This post is part of a blogging series by marketing students at the Presidio Graduate School’s MBA program. You can follow along here.
by Joseph Herr
Think of an unspoken race with family, friends, and colleagues to be the “first to know” about everything. Subscribe to TweetDeck and a feed reader and watch our complicated world unfold 140 characters at a time. When you see your acquaintances, impress them with your awareness of what’s trending—an uprising in the middle east, the rediscovered prowess of honey badgers, or green bean casserole. Substantive or not, just stay on top of the trends. Wait, what was that about an environmental disaster?
I know, sarcasm is a terrible teacher, and I’m in no position to lecture. I realized today after catching up on a year of recovery from the BP Oil Spill that I have been playing this news game at the expense of taking intentional dives into issues that I care about. In April 2010, I spent time looking for information on the spill at NOAA, the National Estuary Programs, and the response sites. I even called the Deepwater Horizon response line to try to volunteer.
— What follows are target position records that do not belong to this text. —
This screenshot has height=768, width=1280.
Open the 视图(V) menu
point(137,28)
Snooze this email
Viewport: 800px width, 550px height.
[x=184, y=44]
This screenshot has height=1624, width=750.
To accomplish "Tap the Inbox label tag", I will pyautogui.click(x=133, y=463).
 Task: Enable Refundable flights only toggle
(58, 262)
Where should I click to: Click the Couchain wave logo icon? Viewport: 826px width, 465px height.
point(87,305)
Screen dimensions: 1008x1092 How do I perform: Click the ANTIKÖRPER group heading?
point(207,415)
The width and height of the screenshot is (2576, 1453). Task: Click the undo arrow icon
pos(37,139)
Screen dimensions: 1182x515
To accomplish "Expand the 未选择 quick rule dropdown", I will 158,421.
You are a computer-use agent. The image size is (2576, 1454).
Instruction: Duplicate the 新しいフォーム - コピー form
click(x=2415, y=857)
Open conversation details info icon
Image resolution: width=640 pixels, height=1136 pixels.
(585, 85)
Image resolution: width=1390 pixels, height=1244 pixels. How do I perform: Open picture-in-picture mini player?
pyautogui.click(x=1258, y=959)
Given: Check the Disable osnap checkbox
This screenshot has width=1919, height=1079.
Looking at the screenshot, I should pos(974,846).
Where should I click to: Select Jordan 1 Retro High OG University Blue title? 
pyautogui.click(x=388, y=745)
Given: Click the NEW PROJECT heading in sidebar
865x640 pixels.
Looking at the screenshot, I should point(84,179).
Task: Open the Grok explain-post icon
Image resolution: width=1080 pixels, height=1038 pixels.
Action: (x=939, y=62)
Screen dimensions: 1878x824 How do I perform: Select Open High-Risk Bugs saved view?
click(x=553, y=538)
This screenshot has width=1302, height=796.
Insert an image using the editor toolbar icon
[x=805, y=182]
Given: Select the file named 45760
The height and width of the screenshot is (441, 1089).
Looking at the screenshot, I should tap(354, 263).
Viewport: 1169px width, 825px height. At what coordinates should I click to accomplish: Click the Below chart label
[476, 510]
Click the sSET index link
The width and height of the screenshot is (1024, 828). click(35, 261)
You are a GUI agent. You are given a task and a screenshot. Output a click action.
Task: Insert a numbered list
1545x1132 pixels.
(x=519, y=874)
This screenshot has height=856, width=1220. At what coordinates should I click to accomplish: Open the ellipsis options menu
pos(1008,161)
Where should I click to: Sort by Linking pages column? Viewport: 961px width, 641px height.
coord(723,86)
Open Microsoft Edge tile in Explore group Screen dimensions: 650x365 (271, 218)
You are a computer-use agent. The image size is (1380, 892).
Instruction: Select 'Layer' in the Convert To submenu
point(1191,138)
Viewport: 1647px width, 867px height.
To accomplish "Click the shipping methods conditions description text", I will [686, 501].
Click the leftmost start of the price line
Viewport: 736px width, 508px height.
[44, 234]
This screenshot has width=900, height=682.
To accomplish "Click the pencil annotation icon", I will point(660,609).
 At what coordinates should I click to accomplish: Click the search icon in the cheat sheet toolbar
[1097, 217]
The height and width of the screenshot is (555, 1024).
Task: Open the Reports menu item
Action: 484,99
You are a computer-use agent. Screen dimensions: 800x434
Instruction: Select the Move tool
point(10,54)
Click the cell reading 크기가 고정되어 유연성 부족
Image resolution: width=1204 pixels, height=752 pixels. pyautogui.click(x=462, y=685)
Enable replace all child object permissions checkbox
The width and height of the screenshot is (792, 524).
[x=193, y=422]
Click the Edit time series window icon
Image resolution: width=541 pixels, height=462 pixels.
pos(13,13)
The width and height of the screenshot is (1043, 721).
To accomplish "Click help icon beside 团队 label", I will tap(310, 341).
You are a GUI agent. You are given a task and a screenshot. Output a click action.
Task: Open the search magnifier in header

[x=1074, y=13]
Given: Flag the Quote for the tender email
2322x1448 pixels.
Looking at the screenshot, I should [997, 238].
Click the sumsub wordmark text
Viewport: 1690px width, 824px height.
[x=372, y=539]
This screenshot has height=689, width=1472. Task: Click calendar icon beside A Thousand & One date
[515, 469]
The person I spoke with was looking for vets and oil spill specialists, and I’m neither. Of course, I didn’t fly to Alabama and I all but stopped following the recovery effort as an endless stream of other news stories poured in and trended over the spill.
Soon after we notice that our conversations with friends, family, and colleagues all include, say, the BP oil spill, we stop talking about it. Once a trend is ubiquitous, it disappears, which could partly explain why environmental catastrophes seem to slip through our collective consciousness these days. Unfortunately, when monumental events compete on news outlets with certifiable non-events like Charlie Sheen, they follow trend dynamics similar to snap bracelets.
Of course, not everyone has stopped talking about the spill. Gulf locals, scientists, and even BP are very much in the conversation (or much worse, feel the direct impacts daily) and will be for many years. The Louisiana Bucket Brigade has an Oil Spill Crisis Map where they’ve tracked over 3,400 public reports of human health and environmental incidents tied to the spill.
The science is still unfolding. We knew that a mind-blowing 50-100 Million barrels of oil gushed into the Gulf over 84 days last year. A new study published in Nature Geoscience suggests that 40% of the hydrocarbons released weren’t oil; rather, they were gases like methane (CH4), which have been largely overlooked but cause serious ecosystem damage through oxygen depletion, for example.
Fortunately, more science is coming. As of this week, the $500 Million, BP-funded Gulf Research Initiative is finally underway. This program will fund research on ecosystem impacts and recovery, human health, and how to avoid future deepwater spills.
On the first anniversary of the BP oil disaster, this human and environmental tragedy is once again getting some of the attention it deserves. What have you heard lately on the recovery effort?